Location data for words and elements:
· · ·

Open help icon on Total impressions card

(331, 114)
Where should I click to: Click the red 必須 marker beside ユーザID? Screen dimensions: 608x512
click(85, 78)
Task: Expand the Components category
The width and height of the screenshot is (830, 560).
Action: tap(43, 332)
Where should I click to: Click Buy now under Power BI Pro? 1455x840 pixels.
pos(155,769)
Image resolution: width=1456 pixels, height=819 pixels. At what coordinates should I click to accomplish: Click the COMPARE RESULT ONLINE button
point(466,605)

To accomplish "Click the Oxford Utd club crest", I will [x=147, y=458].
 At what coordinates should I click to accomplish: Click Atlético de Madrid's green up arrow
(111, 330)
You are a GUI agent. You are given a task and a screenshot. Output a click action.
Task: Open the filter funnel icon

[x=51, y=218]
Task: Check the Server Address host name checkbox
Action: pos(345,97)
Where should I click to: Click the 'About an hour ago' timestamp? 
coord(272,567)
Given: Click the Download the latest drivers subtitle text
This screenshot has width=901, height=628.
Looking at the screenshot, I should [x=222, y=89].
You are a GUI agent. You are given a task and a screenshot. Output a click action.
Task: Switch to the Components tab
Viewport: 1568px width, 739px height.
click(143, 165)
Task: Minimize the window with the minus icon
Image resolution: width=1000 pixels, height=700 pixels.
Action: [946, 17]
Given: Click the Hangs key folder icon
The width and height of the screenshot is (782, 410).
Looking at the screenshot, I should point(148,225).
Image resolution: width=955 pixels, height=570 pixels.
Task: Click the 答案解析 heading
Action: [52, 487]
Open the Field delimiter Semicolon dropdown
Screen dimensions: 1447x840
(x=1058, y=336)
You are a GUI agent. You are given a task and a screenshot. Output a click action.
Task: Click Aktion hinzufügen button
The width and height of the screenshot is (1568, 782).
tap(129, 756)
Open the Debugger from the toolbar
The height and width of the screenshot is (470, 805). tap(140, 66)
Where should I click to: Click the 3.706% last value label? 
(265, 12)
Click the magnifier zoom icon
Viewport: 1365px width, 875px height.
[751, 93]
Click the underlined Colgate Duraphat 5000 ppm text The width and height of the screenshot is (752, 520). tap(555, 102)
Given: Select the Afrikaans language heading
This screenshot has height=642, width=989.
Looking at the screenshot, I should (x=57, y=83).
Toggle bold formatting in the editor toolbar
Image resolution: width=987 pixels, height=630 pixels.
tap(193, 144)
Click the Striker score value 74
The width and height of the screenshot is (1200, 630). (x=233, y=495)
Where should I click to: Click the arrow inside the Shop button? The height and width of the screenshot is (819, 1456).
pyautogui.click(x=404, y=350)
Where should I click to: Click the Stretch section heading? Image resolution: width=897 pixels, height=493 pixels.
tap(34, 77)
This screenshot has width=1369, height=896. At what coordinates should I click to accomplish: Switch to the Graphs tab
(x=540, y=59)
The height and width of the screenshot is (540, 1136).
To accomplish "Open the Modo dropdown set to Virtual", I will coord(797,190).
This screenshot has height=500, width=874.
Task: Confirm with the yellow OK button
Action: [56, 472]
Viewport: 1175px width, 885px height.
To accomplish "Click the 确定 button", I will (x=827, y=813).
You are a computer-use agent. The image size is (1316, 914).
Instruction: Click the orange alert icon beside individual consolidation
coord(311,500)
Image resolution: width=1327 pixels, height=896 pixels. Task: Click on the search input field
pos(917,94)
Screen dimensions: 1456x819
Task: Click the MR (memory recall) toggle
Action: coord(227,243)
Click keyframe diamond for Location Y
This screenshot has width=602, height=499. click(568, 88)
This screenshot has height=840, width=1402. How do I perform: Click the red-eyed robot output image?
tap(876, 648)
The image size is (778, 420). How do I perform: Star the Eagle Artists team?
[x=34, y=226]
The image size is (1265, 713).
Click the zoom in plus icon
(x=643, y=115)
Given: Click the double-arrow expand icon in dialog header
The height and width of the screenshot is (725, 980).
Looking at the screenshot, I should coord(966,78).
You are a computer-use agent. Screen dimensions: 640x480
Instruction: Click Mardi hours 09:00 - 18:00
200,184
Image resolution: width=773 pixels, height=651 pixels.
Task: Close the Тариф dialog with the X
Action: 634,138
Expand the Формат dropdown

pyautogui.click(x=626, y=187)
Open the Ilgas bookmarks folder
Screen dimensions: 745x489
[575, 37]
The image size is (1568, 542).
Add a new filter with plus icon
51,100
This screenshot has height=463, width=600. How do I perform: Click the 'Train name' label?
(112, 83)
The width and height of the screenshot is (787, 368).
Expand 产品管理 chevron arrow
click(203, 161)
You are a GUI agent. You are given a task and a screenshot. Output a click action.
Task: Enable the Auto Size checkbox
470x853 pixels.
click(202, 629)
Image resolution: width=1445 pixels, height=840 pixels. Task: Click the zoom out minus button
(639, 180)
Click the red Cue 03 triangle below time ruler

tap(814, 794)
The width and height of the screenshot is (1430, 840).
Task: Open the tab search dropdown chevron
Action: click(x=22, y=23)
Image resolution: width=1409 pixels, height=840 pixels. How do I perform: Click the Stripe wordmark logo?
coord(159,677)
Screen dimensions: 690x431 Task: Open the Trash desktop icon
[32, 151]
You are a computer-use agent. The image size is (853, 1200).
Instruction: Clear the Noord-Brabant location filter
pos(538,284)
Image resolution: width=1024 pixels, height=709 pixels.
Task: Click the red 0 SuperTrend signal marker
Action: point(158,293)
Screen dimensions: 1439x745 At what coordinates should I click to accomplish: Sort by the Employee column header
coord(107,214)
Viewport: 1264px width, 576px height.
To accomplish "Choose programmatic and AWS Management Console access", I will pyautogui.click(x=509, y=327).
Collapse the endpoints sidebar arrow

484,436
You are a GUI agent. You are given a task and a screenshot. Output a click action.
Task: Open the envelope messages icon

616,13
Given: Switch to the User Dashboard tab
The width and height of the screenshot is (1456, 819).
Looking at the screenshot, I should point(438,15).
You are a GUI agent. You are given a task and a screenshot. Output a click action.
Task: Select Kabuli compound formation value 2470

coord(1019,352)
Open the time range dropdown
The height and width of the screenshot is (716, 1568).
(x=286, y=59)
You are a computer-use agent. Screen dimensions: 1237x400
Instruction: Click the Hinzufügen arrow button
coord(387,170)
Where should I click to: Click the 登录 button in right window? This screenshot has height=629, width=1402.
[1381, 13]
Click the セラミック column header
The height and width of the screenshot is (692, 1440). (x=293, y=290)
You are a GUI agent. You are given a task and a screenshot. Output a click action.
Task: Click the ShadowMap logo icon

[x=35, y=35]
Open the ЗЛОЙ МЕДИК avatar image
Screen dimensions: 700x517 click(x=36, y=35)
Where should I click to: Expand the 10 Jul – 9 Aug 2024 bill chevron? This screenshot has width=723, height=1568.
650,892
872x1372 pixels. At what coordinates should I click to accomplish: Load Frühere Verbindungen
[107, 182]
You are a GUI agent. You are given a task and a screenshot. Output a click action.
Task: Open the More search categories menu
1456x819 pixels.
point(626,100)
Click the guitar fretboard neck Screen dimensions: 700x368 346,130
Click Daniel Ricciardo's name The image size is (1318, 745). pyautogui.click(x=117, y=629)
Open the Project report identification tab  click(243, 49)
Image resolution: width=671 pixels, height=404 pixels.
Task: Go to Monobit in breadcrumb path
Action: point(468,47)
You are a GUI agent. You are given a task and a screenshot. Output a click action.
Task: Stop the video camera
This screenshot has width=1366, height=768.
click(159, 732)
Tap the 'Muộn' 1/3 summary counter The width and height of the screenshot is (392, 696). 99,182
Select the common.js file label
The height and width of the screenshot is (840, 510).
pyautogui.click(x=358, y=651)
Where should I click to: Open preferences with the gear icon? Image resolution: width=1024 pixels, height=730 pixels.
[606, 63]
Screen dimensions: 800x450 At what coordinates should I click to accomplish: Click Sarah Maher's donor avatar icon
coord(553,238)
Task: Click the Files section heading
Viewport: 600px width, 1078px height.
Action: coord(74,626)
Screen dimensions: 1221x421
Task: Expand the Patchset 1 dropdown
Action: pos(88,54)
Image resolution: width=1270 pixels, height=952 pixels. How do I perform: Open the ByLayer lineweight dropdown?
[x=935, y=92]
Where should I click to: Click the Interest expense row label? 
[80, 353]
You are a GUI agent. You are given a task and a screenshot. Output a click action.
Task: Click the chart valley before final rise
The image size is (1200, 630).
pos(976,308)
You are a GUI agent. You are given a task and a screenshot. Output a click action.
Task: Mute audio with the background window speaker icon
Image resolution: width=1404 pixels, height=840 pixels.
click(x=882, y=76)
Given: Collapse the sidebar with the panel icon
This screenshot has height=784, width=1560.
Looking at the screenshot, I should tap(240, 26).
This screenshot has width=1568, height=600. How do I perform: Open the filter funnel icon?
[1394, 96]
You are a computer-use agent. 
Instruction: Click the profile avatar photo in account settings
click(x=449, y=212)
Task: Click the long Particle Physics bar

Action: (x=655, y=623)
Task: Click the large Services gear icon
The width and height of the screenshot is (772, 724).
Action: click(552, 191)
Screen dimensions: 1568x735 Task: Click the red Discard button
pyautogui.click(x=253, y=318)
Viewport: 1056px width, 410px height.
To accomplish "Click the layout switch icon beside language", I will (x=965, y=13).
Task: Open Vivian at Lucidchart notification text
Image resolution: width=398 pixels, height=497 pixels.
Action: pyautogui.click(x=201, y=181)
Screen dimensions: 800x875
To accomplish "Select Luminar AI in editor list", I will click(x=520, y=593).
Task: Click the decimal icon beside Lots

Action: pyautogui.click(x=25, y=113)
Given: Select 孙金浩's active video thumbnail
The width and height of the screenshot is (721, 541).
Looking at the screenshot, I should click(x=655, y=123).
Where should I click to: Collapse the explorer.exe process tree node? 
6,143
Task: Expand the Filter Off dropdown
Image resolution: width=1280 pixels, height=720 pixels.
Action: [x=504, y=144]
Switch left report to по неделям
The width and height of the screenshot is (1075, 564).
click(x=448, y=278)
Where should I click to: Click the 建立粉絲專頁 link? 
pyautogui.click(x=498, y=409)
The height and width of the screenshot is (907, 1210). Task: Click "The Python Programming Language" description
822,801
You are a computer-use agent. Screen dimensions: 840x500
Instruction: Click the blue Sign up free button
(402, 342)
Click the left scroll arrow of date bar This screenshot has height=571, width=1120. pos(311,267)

· · ·

## Given problem
Render the lines beginning with the one that contains "Image resolution: width=1445" and ending with the one that contains "Action: click(x=22, y=23)", both included, as a JSON list of strings with one string per line. Leave out blank lines.

## Correct answer
[
  "Image resolution: width=1445 pixels, height=840 pixels. Task: Click the zoom out minus button",
  "(639, 180)",
  "Click the red Cue 03 triangle below time ruler",
  "tap(814, 794)",
  "The width and height of the screenshot is (1430, 840).",
  "Task: Open the tab search dropdown chevron",
  "Action: click(x=22, y=23)"
]